#### Task item:
Type out the whole listing again exactly, pictures omitted.

#### Records provided:
* * * * *

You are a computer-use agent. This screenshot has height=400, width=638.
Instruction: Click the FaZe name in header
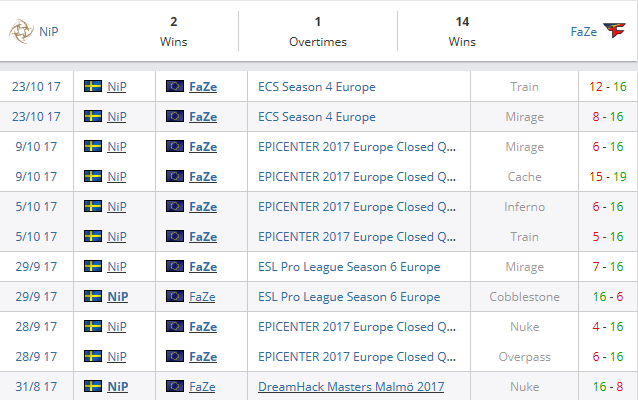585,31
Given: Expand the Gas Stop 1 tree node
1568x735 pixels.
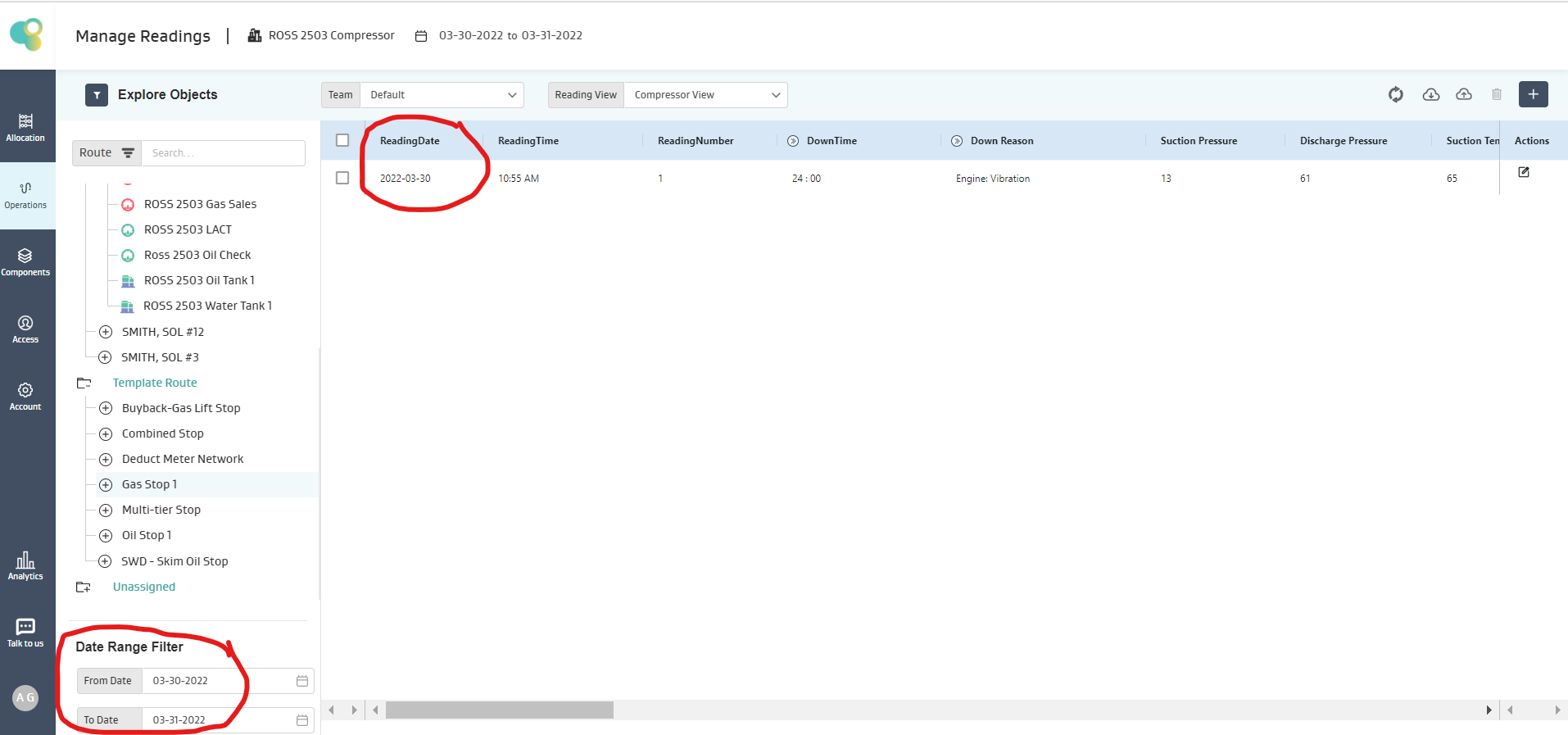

* * * * *

#### Output of the task:
You are a computer-use agent. This screenshot has height=400, width=638.
Instruction: Click the FaZe name in header
585,31
Given: Expand the Gas Stop 1 tree node
1568x735 pixels.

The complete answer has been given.